Damper that bounds the values of a variable during solution

[bwspenc]

Description of the enhancement or error report

Create a Damper that limits the value of a variable to be within user-prescribed minimum or maximum values.

Rationale for the enhancement or information for reproducing the error

We commonly use the MaxIncrement Damper to prevent the temperature from going negative during solutions of the heat equation. This usually works, but picking a permissible temperature increment that prevents this issue but doesn't unduly interfere with the solution of the problem is an art. It would be better to simply specify the permissible minimum value of the temperature. Also, the MaxIncrement Damper is applied at quadrature points. It would be better to do this check at nodes.

Identified impact

Because we would like to apply this to nodes rather than quadrature points, we would need to create a new NodalDamper base class, as well as a class for this specific damper.

[permcody]

@fdkong, @friedmud, @andrsd - before we start down this path. I just want to make sure Ben's assessment is reasonable and that this is the right course of action. Any comments?

[bwspenc]

I actually kinda started down this path already. I have a PR that I'll submit in a bit that I'd like your comments on.

[fdkong]

Is it possible to form the problem as a constrained problem? And then reform the constrained problem as a nonlinear problem. Solve it using Newton. Now, look likes you are manually changing the solution to what you want.

[andrsd]

@bwspenc If you are solving for temperature, go look at test/tests/auxkernels/bounds/bounds_test.i to see how you can bound its values. May be this will work for you rather then doing a nodal damper... (unless you already tried it...)

[bwspenc]

@andrsd I wasn't aware of the Bounds stuff. I looked at the test and the code, but it's not totally obvious what it's doing. It looks like it's filling in a couple of vectors with the upper and lower bounds and passing them to the solver to constrain it. I take it that PETSc has some sort of built-in support for bounds on the solution. Is that the case? If so, that may be exactly what I was after here.
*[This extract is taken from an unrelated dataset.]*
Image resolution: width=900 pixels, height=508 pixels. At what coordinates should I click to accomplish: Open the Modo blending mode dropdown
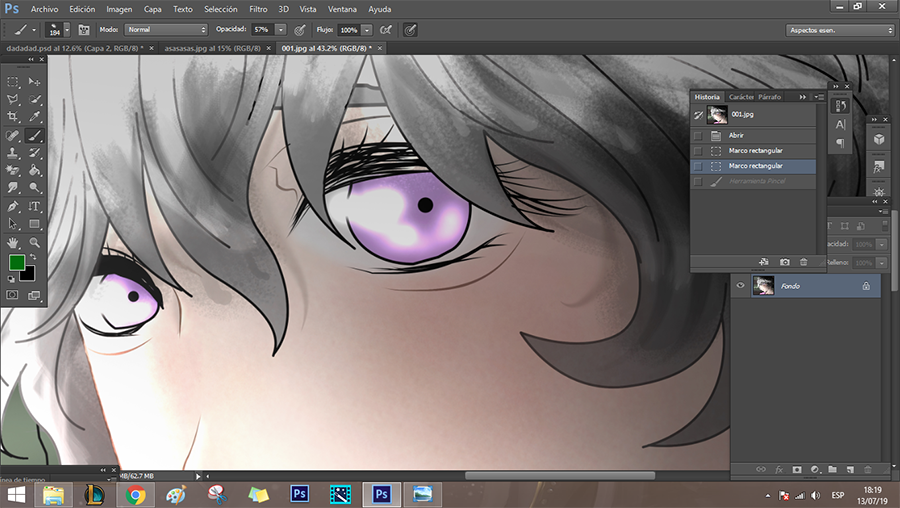click(166, 30)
A variable has to be passed in to the BoundsAux object because it's implemented as an AuxKernel, but it doesn't seem like that's used for anything. Is that right? That seems a little weird -- like an AuxKernel maybe isn't really the right thing to use for that.

[fdkong]

@bwspenc, the reason I am asking you questions before is that there is an existing nonlinear solver in PETSc which allows you specify solution like, xl <= x <= xu. xl is lower bound and xu is upper bound.

[bwspenc]

Yeah, @fdkong I see that, and it looks like the existing Bounds capability uses that. Does anyone know if the Bounds stuff widely used? Is there much extra overhead associated with using the solver with bounds in PETSc?

This seems like something we would use a lot, but the user interface for it is really counter-intuitive. AuxKernels usually set the values of AuxVariables, but these set the values of vectors that are hidden to the user. Why not have the user create AuxVariables for the upper and lower bounds, use AuxKernels to populate those variables, and then have some mechanism to tell the the solver to use those for the bounds? Or maybe we can just hide some of the weirdness from the user in the Action that is already used for this.

[friedmud]

@fdkong @andrsd this isn't a case of a "constrained" problem. The real solution lies between the admissible values. The issue is that the Newton solver can travel outside that range during the nonlinear solve (by accident).
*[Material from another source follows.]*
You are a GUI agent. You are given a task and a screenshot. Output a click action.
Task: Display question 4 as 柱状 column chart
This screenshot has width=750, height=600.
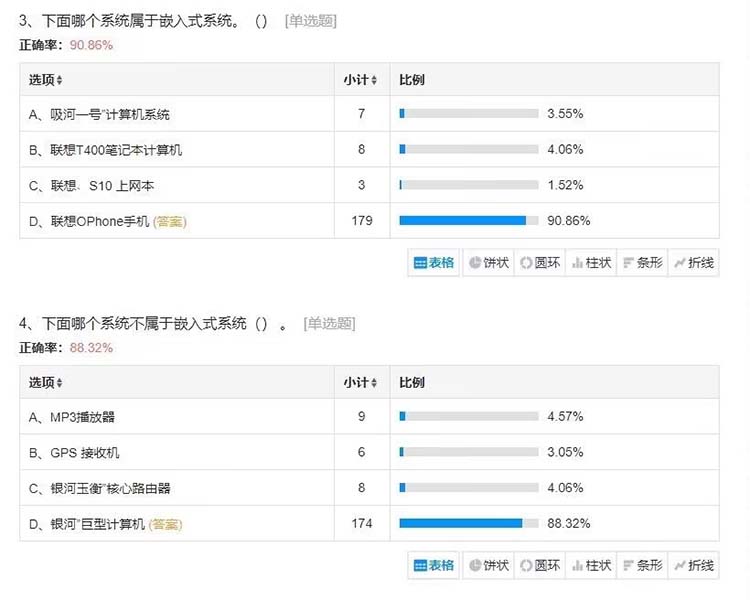(591, 565)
@bwspenc : I think a new Damper is the right idea here. That Damper really should have always existed...

One more note to @fdkong : If a "constraint" were needed here then the Damper would actually keep the nonlinear solve from ever converging. It wouldn't allow the solution to go to the minimum the Newton solver wants to find. A real constraint would fix that by shifting the minimum due to the constraint.
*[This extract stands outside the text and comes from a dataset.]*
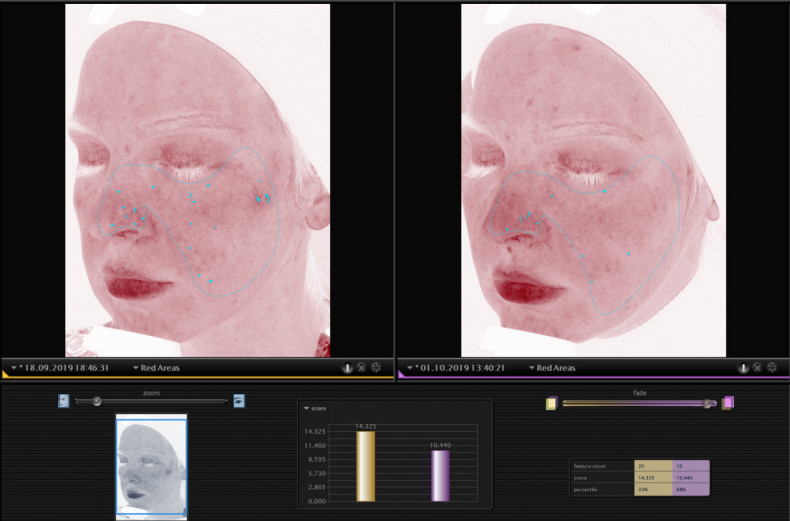Toggle the right panel feature overlay button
If he can use this Damper... and the Newton solver is able to get to a true minimum then all that was needed was some "guidance" and not a true constraint.

[bwspenc]

@friedmud Does the bounds stuff in PETSc do essentially the same thing that the Damper would do? Is it better to let PETSc do that internally or for us to do it using a Damper?

[fdkong]

@fdkong @andrsd this isn't a case of a "constrained" problem. The real solution lies between the admissible values. The issue is that the Newton solver can travel outside that range during the nonlinear solve (by accident).

Do you mean that the true solution actually is the minimum point without any constraints (admissible area is open)? The Newton somehow is not good enough and gives you a perturbed solution which is not the minimum point. The perturbed solution does not make sense physically, for example, negative temperature. You therefore use a damper to force the Newton converge to a physics solution you want.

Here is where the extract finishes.